Pixel coordinate grounding data

Start of Block

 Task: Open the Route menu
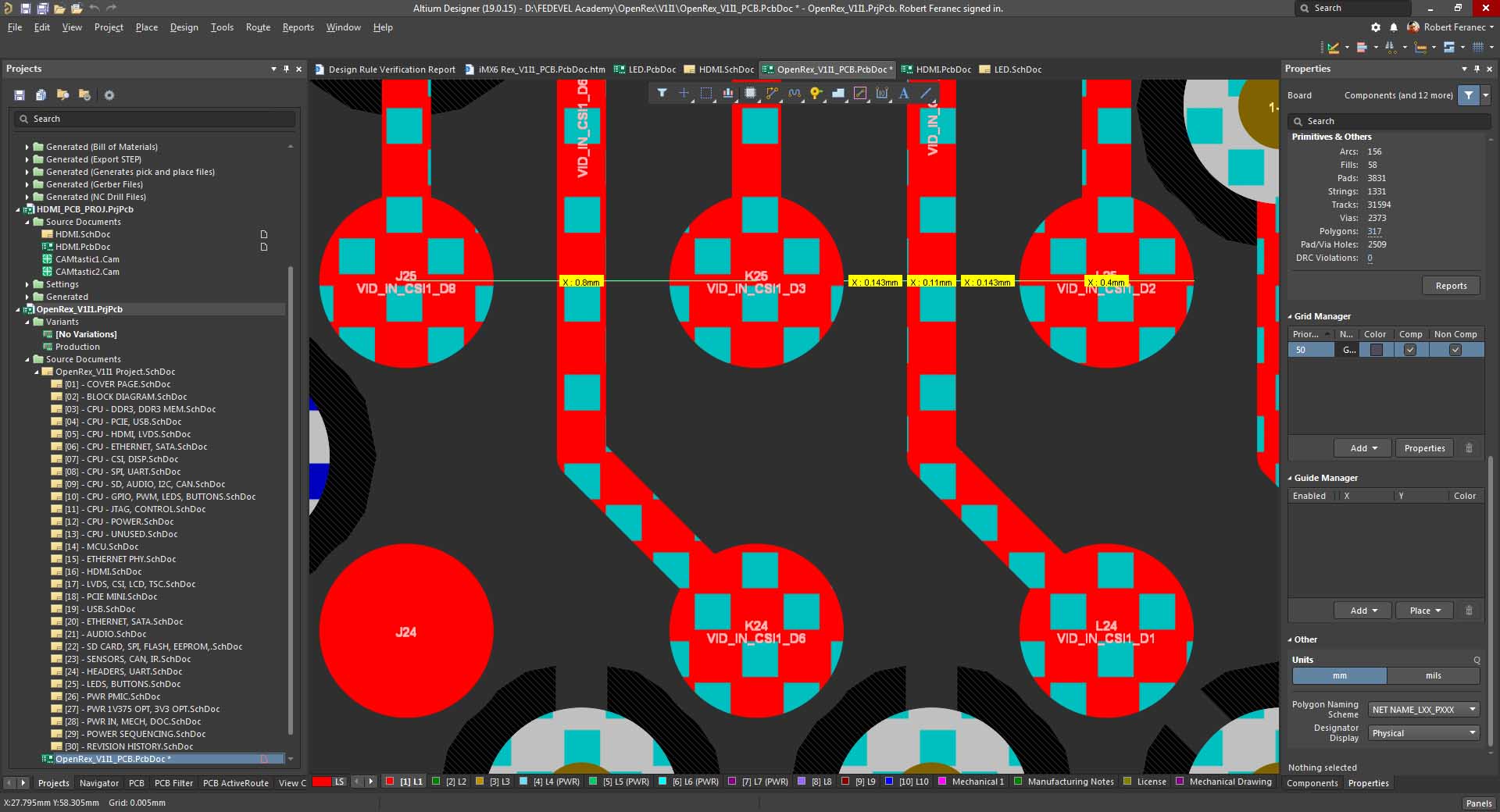pos(258,27)
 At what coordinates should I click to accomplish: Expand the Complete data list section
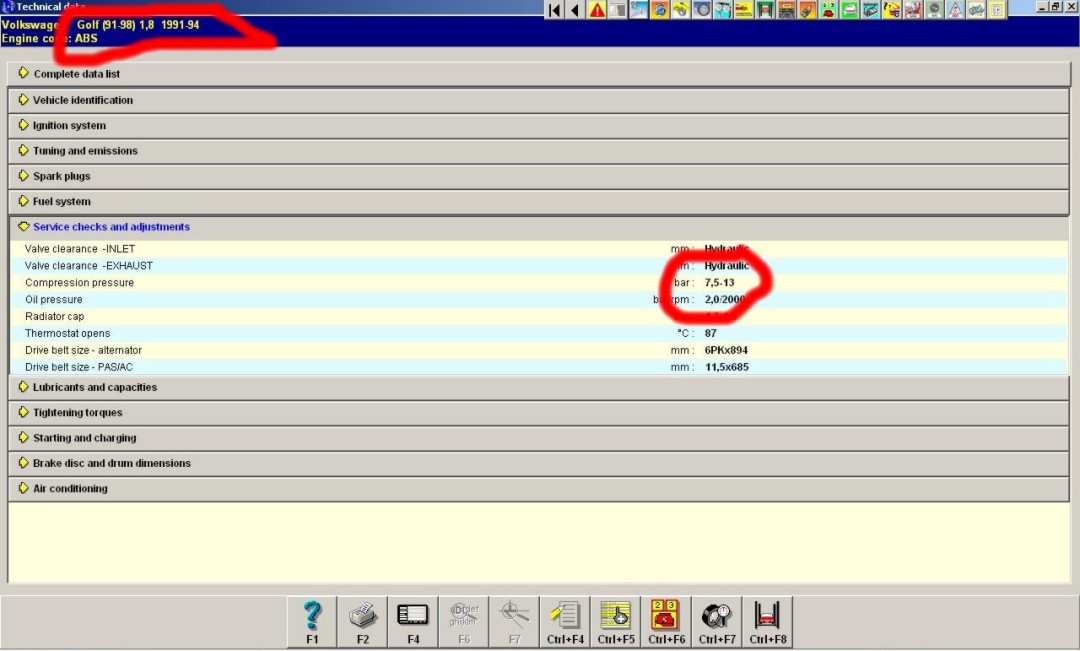pos(76,74)
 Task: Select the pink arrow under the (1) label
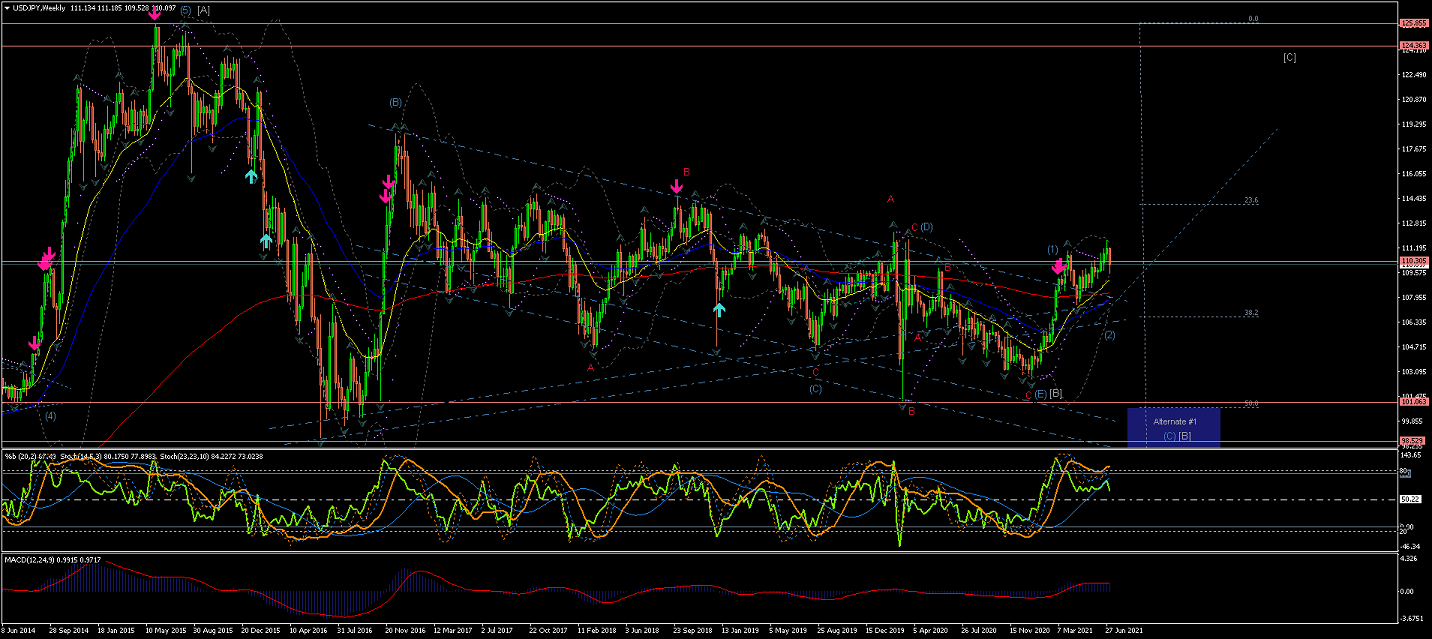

End of Block

What is being asked
Repeat the entries above exactly as written, but not their pictures.

Solution for this problem
 Task: Open the Route menu
pos(258,27)
 At what coordinates should I click to accomplish: Expand the Complete data list section
pos(76,74)
 Task: Select the pink arrow under the (1) label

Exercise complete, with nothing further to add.